Кольцов, конечно, был человеком своего сословия со многими его житейскими привычками, и жизненными началами. Непременная примета старорусского купеческого быта – чаепитие. Купец Кольцов – большой любитель почаевничать. Это прорывается в воспоминаниях и в письмах о нем даже таких людей, как Белинский, не очень-то обращавших внимание на быт. Но Кольцов – купец и в ведении своих дел.
«…Он был точно кремень, – вспоминал Катков. – Не позволял он себе нежничать и сентиментальничать. Только иногда, в заветные минуты распахивалась его душа.
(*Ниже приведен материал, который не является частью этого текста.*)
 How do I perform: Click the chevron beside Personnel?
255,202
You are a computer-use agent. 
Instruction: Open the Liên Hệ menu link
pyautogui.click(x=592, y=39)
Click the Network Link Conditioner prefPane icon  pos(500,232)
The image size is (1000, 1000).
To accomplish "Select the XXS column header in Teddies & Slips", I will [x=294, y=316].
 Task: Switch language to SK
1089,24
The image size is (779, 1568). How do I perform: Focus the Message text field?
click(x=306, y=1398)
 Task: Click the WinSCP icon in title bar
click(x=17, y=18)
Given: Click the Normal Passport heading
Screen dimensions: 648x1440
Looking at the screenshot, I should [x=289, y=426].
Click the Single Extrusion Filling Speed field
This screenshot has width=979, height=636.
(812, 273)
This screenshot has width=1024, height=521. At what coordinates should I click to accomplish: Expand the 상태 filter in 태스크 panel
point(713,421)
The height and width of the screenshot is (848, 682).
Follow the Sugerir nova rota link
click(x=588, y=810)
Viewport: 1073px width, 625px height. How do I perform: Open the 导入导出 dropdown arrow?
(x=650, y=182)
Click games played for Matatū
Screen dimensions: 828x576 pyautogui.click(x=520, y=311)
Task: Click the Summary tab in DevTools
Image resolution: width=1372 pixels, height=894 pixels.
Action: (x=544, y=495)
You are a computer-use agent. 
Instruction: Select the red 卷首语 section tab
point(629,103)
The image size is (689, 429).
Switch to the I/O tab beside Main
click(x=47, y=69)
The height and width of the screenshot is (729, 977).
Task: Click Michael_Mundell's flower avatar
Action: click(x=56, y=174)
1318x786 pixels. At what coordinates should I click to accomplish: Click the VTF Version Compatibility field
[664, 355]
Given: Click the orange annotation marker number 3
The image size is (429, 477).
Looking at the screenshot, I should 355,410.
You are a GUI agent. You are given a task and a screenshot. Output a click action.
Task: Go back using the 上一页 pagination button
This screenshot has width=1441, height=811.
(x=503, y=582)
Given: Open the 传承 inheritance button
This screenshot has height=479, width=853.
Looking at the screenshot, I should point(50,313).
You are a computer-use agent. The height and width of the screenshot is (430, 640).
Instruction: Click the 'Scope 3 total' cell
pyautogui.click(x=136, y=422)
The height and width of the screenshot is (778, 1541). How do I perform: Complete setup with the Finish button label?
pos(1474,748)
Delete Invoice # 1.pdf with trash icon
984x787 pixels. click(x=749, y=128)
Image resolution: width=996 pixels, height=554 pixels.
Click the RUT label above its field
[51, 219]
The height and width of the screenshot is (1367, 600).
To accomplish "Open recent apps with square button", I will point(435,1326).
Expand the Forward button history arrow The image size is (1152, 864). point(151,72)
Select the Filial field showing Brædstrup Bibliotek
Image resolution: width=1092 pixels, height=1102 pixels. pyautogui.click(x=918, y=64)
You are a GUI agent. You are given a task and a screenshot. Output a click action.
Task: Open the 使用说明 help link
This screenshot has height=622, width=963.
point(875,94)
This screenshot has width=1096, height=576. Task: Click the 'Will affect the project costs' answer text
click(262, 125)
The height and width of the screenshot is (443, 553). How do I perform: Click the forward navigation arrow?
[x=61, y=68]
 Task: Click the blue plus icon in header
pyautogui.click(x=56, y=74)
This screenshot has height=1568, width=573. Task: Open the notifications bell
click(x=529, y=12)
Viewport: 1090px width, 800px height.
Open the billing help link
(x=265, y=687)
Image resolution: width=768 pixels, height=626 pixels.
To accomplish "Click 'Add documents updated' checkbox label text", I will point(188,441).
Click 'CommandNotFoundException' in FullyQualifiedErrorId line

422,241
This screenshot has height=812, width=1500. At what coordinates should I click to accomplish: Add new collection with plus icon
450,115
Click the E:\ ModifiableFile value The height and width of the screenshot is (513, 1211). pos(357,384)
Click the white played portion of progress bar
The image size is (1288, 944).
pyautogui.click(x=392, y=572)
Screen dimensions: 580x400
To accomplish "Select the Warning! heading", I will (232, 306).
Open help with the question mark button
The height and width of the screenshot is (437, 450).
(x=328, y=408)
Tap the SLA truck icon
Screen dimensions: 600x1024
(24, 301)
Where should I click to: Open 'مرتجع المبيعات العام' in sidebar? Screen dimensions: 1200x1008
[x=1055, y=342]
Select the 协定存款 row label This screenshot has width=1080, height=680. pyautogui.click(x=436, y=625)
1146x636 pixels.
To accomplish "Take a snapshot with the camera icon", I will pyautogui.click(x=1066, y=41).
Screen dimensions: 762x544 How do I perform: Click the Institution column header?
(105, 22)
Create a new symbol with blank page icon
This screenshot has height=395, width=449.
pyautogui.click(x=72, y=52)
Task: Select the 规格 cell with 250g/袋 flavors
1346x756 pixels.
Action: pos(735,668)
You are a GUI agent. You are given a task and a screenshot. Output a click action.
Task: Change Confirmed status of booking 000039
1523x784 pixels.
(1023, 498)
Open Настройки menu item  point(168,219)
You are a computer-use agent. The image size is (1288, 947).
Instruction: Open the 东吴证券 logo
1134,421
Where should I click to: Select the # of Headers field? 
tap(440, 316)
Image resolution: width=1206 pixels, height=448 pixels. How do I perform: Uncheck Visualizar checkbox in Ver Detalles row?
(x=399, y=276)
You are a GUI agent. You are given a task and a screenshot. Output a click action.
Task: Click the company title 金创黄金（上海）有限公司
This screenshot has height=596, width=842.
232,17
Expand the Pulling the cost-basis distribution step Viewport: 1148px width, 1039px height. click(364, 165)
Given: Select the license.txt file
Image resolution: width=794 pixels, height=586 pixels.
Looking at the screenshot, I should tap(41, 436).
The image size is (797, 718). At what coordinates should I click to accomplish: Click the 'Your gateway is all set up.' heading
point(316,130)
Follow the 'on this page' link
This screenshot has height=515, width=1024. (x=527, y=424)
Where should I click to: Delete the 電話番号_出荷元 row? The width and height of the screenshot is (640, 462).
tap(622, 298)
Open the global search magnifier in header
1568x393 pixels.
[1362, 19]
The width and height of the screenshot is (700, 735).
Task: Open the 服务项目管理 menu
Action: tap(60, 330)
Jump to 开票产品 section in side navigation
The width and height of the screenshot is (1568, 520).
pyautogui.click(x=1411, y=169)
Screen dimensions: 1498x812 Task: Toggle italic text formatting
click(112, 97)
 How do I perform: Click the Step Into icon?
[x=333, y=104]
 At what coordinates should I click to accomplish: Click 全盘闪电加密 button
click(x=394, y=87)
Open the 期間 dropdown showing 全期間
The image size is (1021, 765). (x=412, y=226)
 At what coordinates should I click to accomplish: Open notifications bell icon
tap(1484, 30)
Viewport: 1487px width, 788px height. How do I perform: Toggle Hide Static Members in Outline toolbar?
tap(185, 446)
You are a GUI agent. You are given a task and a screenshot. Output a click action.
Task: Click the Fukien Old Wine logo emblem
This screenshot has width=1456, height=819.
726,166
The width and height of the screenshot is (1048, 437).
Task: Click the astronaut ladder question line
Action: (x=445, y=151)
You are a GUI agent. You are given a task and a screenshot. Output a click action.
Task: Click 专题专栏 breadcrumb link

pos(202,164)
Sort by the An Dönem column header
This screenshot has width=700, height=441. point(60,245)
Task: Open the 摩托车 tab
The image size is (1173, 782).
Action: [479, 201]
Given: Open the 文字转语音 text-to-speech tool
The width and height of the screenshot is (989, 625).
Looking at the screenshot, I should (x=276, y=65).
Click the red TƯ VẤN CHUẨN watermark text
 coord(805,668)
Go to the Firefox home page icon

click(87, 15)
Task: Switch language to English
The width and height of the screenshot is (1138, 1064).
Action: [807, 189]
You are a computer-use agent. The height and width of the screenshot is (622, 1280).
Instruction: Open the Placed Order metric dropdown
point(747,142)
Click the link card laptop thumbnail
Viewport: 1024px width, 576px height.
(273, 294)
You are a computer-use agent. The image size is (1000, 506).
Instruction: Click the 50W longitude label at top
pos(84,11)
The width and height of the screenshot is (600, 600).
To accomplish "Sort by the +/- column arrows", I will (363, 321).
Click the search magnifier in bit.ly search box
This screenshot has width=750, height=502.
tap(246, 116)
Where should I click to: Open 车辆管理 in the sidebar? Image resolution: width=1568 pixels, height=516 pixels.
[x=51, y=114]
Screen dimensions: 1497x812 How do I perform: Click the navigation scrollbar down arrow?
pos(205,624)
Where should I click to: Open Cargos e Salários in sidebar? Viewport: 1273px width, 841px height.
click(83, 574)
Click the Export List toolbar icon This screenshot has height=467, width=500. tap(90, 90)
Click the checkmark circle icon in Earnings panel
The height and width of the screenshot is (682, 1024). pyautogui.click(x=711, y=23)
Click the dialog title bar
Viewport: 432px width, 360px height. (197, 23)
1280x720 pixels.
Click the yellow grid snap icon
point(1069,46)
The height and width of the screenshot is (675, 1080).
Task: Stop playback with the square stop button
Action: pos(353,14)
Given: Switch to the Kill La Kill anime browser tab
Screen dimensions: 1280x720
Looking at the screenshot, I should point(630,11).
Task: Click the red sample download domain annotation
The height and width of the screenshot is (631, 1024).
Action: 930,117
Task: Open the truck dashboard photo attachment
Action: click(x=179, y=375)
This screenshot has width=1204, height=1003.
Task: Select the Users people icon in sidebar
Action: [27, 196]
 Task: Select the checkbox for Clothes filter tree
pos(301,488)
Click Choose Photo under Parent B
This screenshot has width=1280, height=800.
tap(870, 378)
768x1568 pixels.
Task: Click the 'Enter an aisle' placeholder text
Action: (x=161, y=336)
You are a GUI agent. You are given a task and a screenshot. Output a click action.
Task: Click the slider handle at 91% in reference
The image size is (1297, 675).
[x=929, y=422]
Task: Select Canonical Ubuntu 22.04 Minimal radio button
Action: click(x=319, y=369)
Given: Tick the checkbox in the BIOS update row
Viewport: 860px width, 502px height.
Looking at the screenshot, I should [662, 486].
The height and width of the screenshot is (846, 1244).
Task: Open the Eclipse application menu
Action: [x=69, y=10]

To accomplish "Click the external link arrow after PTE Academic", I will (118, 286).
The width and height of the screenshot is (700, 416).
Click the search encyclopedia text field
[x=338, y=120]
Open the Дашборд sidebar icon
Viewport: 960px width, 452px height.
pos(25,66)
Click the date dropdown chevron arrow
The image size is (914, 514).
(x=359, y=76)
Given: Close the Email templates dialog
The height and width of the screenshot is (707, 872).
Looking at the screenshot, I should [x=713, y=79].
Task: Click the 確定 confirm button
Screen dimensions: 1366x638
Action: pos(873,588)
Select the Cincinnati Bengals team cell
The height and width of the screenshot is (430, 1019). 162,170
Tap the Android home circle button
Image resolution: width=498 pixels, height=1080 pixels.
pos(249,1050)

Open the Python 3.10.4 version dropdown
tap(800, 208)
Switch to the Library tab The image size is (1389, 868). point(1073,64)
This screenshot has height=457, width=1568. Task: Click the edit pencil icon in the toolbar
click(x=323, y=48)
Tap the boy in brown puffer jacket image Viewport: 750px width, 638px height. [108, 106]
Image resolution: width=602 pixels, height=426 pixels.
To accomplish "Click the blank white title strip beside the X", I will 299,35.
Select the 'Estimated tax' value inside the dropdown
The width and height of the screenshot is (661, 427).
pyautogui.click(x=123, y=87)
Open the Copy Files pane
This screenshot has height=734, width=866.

А то он даже любил пощеголять своей практичностью и, может быть, даже не без маленькой аффектации, рассказывал, бывало, о разных прасольских своих проделках, о своем искусстве надуть опытного покупщика, продать дороже, купить дешевле.
– Скажите, Алексей Васильевич, – прервал его однажды кто-то посреди таких рассказов, – неужели бы. вы и нас надули?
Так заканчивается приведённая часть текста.